== Text block ==
Weapon Instructors in the making…

Immediately after the Second World War a demand for weapon instruction was recognized by the Netherlands Airforce. Experienced pilots were trained at Leeuwarden Air Base to become shooting instructors. The location of Leeuwarden seem logical as it is strategically close by to the weapon ranges in Vlieland (Vliehorst) and Terschelling (Noorvaarder). Also the North Sea provided for a large exercise area. F-104’s have flown with large darts trailing on a wire for life shooting exercises. The shooting instructor became a tactical all-rounder; later known as a weapons instructor.

The F-16 arrived in the early 1980s. The testing of the F-16s was then in the hands of the EPAF (European Participating Air Forces), a partnership of the Netherlands, Belgium, Denmark and Norway. This MOT&E (Multinational Operational Test & Evaluation) took place at Leeuwarden. Later, this alliance established the School of Weapons Instructor Training. In 1983 the first training was held and the Northern European Air Forces received their first F-16 weapons instructors. In 2001, Portugal joined the EPAF alliance.

== Directions ==
[1] In the text on weapon instructors, translate this sentence into Spanish: "Experienced pilots were trained at Leeuwarden Air Base to become shooting instructors."
[2] Using the text on weapon instructors, answer these:
(a) Which aircraft flew with large darts trailing on a wire for live shooting exercises?
(b) Which four countries made up the EPAF partnership when it handled F-16 testing?
(c) In what year was the first training held?

[Word and item position records]
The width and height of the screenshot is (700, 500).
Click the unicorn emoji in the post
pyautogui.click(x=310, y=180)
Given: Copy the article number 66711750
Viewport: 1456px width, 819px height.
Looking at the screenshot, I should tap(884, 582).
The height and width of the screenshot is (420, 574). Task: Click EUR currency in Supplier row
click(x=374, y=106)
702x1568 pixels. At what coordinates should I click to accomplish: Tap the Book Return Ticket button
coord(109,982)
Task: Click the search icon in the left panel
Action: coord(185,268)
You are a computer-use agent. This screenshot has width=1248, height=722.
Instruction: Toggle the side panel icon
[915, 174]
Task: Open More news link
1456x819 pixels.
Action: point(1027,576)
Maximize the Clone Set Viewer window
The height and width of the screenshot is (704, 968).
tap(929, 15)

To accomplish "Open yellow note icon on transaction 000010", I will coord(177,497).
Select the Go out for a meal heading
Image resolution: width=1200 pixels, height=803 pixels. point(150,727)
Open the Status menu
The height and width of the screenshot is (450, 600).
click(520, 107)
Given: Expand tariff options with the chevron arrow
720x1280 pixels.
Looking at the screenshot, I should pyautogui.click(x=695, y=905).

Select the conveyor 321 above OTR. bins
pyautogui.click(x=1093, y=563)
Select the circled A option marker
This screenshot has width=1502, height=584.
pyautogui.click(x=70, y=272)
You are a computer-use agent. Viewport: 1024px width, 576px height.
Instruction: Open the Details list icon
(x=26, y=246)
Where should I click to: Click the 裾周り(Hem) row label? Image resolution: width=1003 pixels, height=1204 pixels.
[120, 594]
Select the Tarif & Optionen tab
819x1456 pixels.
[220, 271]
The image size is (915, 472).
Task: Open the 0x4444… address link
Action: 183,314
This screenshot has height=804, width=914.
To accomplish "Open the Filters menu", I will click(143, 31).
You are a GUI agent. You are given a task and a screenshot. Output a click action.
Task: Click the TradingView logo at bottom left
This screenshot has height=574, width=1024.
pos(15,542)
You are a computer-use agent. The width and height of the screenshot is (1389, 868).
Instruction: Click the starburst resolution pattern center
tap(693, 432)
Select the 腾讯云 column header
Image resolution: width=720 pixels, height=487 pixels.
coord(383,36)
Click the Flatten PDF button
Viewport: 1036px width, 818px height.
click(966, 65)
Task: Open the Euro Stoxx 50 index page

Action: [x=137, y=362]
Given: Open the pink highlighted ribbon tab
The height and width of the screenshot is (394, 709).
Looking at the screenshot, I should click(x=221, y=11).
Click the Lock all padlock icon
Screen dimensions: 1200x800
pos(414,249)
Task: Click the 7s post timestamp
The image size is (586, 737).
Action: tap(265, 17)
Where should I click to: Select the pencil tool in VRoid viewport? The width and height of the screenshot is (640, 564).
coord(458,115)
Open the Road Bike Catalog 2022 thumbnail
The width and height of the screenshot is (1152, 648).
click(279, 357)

== The results ==
[1] Pilotos experimentados fueron entrenados en la Base Aérea de Leeuwarden para convertirse en instructores de tiro.

[2]
(a) F-104s
(b) The Netherlands, Belgium, Denmark and Norway
(c) 1983